« La Prière », par Bertrand Vergely

Un entretien dans Télérama avec Bertrand Vergely, théologien orthodoxe :

« Pour le rationalisme, rien n’est plus inutile que la prière, prier étant le fait de ceux qui n’agissent pas, qui attendent un miracle en priant pour qu’il advienne. Or, rien ne peut exister si on ne le fait pas advenir. On ne fait rien sans le faire de tout son être. C’est ce que veut dire la prière, qui est, en ce sens, extrêmement agissante. C’est la raison pour laquelle elle est l’une des activités les plus importantes de l’humanité, ainsi que le montrent les espaces, les temps et les rites qui lui sont consacrés. Pour beaucoup d’êtres humains, la prière est le moteur de la vie : elle exprime la vie qui se mobilise entièrement pour vivre. Pascal le rappelle dans sa préface au Traité du vide : il n’y a pas de raison sans un désir sous-jacent raisonnant de tout son être ».

La foi, c’est aller vers le plein

Bel entretien dans La Vie avec Cédric Kahn, réalisateur du film La Prière (accès payant) :

« Je trouve absolument fascinant le chemin de la drogue vers la foi. Ce sont des gens qui viennent de très loin, de très loin de la religion, de très loin de la croyance, car la drogue, c’est presque la définition de la non-croyance.
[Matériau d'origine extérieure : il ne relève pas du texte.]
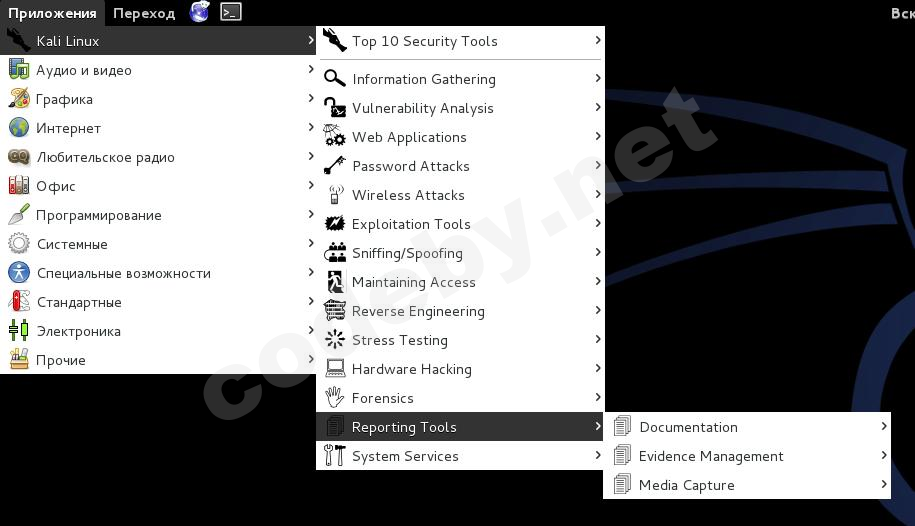Click the web browser globe icon in top panel

point(200,12)
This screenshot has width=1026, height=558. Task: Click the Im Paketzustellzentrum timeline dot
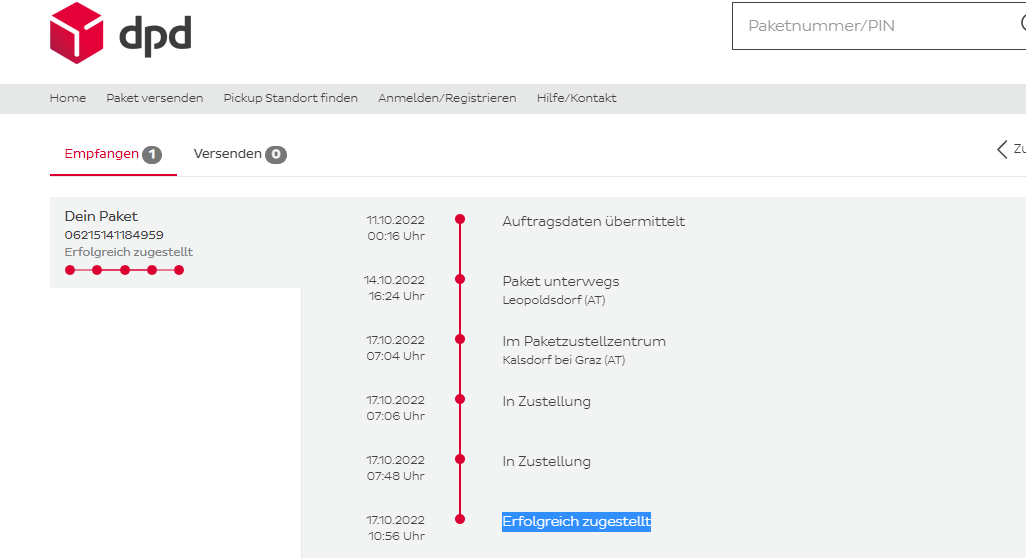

La drogue, c’est une non-foi en la vie, un non-projet. En revanche, la foi, c’est aller vers le plein. Elle peut être religieuse, mais pas uniquement. La foi est vitale. Il n’y a pas de chemin, il n’y a pas de projet de vie sans foi. Par la suite, en réalisant le film, j’ai trouvé des points de convergence entre la drogue et la prière : le besoin de transcendance ».